** INFORMATION SUPPLIED follows **

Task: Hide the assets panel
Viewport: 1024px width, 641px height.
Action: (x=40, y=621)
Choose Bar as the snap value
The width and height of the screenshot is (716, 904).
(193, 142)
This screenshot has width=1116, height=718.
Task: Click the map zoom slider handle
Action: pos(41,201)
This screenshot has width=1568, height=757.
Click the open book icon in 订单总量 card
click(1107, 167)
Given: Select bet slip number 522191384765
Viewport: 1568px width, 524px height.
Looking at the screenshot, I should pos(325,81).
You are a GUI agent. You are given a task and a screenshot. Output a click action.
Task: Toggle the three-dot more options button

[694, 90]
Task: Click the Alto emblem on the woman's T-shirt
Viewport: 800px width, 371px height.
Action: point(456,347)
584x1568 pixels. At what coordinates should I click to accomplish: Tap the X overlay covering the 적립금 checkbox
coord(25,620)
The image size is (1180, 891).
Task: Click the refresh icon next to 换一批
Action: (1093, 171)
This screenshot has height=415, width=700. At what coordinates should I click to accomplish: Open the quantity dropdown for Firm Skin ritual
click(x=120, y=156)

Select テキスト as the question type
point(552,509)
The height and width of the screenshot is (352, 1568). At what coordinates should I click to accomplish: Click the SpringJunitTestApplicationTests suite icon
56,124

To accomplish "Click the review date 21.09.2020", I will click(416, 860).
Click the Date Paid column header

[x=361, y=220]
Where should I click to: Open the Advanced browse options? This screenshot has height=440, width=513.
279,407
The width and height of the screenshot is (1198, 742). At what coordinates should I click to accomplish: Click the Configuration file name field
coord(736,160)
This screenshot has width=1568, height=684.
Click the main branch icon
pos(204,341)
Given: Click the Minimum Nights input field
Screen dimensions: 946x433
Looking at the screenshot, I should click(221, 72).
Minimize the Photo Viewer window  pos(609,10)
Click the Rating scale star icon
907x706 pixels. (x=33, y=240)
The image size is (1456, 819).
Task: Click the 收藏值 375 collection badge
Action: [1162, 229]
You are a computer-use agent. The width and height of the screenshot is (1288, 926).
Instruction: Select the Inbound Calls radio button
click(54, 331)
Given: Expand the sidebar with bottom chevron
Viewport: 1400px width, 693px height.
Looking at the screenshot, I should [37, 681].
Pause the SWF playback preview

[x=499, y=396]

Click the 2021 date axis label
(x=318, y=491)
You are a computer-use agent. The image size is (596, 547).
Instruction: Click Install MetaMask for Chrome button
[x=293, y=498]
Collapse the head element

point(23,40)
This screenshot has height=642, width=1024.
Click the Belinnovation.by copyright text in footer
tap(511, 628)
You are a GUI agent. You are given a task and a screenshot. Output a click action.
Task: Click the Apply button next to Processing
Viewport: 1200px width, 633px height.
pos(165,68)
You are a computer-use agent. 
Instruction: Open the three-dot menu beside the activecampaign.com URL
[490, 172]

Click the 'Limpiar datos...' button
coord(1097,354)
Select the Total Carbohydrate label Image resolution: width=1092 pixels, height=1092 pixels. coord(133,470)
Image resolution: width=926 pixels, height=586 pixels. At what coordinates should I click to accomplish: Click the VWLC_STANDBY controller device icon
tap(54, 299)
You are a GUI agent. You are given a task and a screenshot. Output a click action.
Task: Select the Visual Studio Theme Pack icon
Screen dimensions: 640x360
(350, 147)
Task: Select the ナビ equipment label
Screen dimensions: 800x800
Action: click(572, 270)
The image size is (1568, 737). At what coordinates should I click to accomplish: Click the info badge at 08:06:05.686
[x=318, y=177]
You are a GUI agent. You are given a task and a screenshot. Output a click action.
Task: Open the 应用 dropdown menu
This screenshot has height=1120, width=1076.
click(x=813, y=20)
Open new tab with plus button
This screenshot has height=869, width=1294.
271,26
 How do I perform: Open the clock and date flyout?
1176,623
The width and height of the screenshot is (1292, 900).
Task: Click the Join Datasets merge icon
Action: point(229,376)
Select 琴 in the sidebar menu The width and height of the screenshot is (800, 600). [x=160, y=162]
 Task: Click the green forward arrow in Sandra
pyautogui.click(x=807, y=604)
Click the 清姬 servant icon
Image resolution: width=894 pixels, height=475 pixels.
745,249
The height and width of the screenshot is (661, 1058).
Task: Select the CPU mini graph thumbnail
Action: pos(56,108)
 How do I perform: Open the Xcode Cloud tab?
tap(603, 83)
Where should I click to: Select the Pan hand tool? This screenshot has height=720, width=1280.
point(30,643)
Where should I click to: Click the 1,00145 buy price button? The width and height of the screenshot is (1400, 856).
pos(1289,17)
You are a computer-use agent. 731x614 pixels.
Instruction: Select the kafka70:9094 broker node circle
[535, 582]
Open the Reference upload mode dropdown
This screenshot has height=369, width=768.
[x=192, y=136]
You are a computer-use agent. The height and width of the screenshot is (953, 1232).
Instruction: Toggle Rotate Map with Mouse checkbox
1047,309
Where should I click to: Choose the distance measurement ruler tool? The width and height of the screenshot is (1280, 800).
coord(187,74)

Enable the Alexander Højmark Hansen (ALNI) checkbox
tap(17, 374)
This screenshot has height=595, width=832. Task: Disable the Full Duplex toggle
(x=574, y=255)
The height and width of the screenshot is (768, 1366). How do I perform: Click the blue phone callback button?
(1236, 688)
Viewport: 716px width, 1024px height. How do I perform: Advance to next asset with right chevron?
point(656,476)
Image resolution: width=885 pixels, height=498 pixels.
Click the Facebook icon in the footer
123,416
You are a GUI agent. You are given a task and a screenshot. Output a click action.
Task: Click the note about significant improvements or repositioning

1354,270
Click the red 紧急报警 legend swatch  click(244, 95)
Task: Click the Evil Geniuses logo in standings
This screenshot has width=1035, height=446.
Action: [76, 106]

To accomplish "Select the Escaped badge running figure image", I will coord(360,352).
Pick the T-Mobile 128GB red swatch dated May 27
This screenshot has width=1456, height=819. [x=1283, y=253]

** End of INFORMATION SUPPLIED **

* _ABOUT THIS TASK_
All records are to be retyped exactly. None may be omitted.

* _RESPONSE AREA_
Task: Hide the assets panel
Viewport: 1024px width, 641px height.
Action: (x=40, y=621)
Choose Bar as the snap value
The width and height of the screenshot is (716, 904).
(193, 142)
This screenshot has width=1116, height=718.
Task: Click the map zoom slider handle
Action: pos(41,201)
This screenshot has width=1568, height=757.
Click the open book icon in 订单总量 card
click(1107, 167)
Given: Select bet slip number 522191384765
Viewport: 1568px width, 524px height.
Looking at the screenshot, I should pos(325,81).
You are a GUI agent. You are given a task and a screenshot. Output a click action.
Task: Toggle the three-dot more options button

[694, 90]
Task: Click the Alto emblem on the woman's T-shirt
Viewport: 800px width, 371px height.
Action: point(456,347)
584x1568 pixels. At what coordinates should I click to accomplish: Tap the X overlay covering the 적립금 checkbox
coord(25,620)
The image size is (1180, 891).
Task: Click the refresh icon next to 换一批
Action: (1093, 171)
This screenshot has height=415, width=700. At what coordinates should I click to accomplish: Open the quantity dropdown for Firm Skin ritual
click(x=120, y=156)

Select テキスト as the question type
point(552,509)
The height and width of the screenshot is (352, 1568). At what coordinates should I click to accomplish: Click the SpringJunitTestApplicationTests suite icon
56,124

To accomplish "Click the review date 21.09.2020", I will click(416, 860).
Click the Date Paid column header

[x=361, y=220]
Where should I click to: Open the Advanced browse options? This screenshot has height=440, width=513.
279,407
The width and height of the screenshot is (1198, 742). At what coordinates should I click to accomplish: Click the Configuration file name field
coord(736,160)
This screenshot has width=1568, height=684.
Click the main branch icon
pos(204,341)
Given: Click the Minimum Nights input field
Screen dimensions: 946x433
Looking at the screenshot, I should click(221, 72).
Minimize the Photo Viewer window  pos(609,10)
Click the Rating scale star icon
907x706 pixels. (x=33, y=240)
The image size is (1456, 819).
Task: Click the 收藏值 375 collection badge
Action: [1162, 229]
You are a computer-use agent. The width and height of the screenshot is (1288, 926).
Instruction: Select the Inbound Calls radio button
click(54, 331)
Given: Expand the sidebar with bottom chevron
Viewport: 1400px width, 693px height.
Looking at the screenshot, I should [37, 681].
Pause the SWF playback preview

[x=499, y=396]

Click the 2021 date axis label
(x=318, y=491)
You are a computer-use agent. The image size is (596, 547).
Instruction: Click Install MetaMask for Chrome button
[x=293, y=498]
Collapse the head element

point(23,40)
This screenshot has height=642, width=1024.
Click the Belinnovation.by copyright text in footer
tap(511, 628)
You are a GUI agent. You are given a task and a screenshot. Output a click action.
Task: Click the Apply button next to Processing
Viewport: 1200px width, 633px height.
pos(165,68)
You are a computer-use agent. 
Instruction: Open the three-dot menu beside the activecampaign.com URL
[490, 172]

Click the 'Limpiar datos...' button
coord(1097,354)
Select the Total Carbohydrate label Image resolution: width=1092 pixels, height=1092 pixels. coord(133,470)
Image resolution: width=926 pixels, height=586 pixels. At what coordinates should I click to accomplish: Click the VWLC_STANDBY controller device icon
tap(54, 299)
You are a GUI agent. You are given a task and a screenshot. Output a click action.
Task: Select the Visual Studio Theme Pack icon
Screen dimensions: 640x360
(350, 147)
Task: Select the ナビ equipment label
Screen dimensions: 800x800
Action: click(572, 270)
The image size is (1568, 737). At what coordinates should I click to accomplish: Click the info badge at 08:06:05.686
[x=318, y=177]
You are a GUI agent. You are given a task and a screenshot. Output a click action.
Task: Open the 应用 dropdown menu
This screenshot has height=1120, width=1076.
click(x=813, y=20)
Open new tab with plus button
This screenshot has height=869, width=1294.
271,26
 How do I perform: Open the clock and date flyout?
1176,623
The width and height of the screenshot is (1292, 900).
Task: Click the Join Datasets merge icon
Action: point(229,376)
Select 琴 in the sidebar menu The width and height of the screenshot is (800, 600). [x=160, y=162]
 Task: Click the green forward arrow in Sandra
pyautogui.click(x=807, y=604)
Click the 清姬 servant icon
Image resolution: width=894 pixels, height=475 pixels.
745,249
The height and width of the screenshot is (661, 1058).
Task: Select the CPU mini graph thumbnail
Action: pos(56,108)
 How do I perform: Open the Xcode Cloud tab?
tap(603, 83)
Where should I click to: Select the Pan hand tool? This screenshot has height=720, width=1280.
point(30,643)
Where should I click to: Click the 1,00145 buy price button? The width and height of the screenshot is (1400, 856).
pos(1289,17)
You are a computer-use agent. 731x614 pixels.
Instruction: Select the kafka70:9094 broker node circle
[535, 582]
Open the Reference upload mode dropdown
This screenshot has height=369, width=768.
[x=192, y=136]
You are a computer-use agent. The height and width of the screenshot is (953, 1232).
Instruction: Toggle Rotate Map with Mouse checkbox
1047,309
Where should I click to: Choose the distance measurement ruler tool? The width and height of the screenshot is (1280, 800).
coord(187,74)

Enable the Alexander Højmark Hansen (ALNI) checkbox
tap(17, 374)
This screenshot has height=595, width=832. Task: Disable the Full Duplex toggle
(x=574, y=255)
The height and width of the screenshot is (768, 1366). How do I perform: Click the blue phone callback button?
(1236, 688)
Viewport: 716px width, 1024px height. How do I perform: Advance to next asset with right chevron?
point(656,476)
Image resolution: width=885 pixels, height=498 pixels.
Click the Facebook icon in the footer
123,416
You are a GUI agent. You are given a task and a screenshot. Output a click action.
Task: Click the note about significant improvements or repositioning

1354,270
Click the red 紧急报警 legend swatch  click(244, 95)
Task: Click the Evil Geniuses logo in standings
This screenshot has width=1035, height=446.
Action: [76, 106]

To accomplish "Select the Escaped badge running figure image", I will coord(360,352).
Pick the T-Mobile 128GB red swatch dated May 27
This screenshot has width=1456, height=819. [x=1283, y=253]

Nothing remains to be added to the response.